Die Polizei sucht die Verantwortlichen für den "üblen Scherz".
Zwei Glasröhrchen mit einer durchsichtigen Flüssigkeit hatten gestern Abend einen Großeinsatz der Polizei auf der documenta in Kassel ausgelöst. Ein Spezialkommando rückte sogar mit einem Hubschrauber an.
Ein Mitarbeiter des Sicherheitsdienstes hatte die verdächtigen Glasampullen im alten Zollamt am Hauptbahnhof in Kassel gestern Abend entdeckt. Er alarmierte die Polizei und Feuerwehr. Doch die Einsatzkräfte konnten die in den reagenzglasähnlichen Röhrchen enthaltene Substanz nicht identifizieren.
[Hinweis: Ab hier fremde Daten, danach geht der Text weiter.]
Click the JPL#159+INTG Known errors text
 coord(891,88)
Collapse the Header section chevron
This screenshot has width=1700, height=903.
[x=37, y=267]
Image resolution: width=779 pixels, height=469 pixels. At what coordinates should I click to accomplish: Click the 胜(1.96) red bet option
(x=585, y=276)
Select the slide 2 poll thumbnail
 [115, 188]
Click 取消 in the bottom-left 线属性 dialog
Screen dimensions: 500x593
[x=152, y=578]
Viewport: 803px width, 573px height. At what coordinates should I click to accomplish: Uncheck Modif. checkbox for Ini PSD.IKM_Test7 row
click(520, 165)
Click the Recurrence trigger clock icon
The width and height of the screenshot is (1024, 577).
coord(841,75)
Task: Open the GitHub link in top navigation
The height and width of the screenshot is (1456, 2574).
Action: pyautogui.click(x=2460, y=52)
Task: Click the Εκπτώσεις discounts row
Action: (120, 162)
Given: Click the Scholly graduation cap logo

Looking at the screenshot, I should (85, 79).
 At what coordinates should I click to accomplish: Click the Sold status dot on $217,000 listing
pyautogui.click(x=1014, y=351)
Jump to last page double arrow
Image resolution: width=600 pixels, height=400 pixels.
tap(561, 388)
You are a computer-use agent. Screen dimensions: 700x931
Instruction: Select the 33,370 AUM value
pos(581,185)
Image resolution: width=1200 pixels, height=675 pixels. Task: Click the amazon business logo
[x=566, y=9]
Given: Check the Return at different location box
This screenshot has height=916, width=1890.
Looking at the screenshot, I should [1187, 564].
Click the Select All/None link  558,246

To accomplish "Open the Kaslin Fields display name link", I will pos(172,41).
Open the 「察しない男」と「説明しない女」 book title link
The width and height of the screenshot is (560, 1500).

Die Polzei räumte daraufhin das alte Zollamt und sperrte das Gebiet weiträumig ab. In dem Gebäude werden derzeit im Rahmen der documenta Skulpturen ausgestellt.
Speise-Öl statt Bombe
Ein Spezialistenteam des Landeskriminalsamts wurde angefordert, um die Flüssigkeit sicher zu stellen und zu analysieren. Die Beamten wurden mit einem Hubschrauber aus Wiesbaden eingeflogen.
Am späten Abend konnte dann Entwarnung gegeben werden. Bei der verdächtigen Flüssigkeit handelt es sich offenbar um handelsübliches Speise-Öl. Die Polizei vermutet hinter der Tat einen Scherz.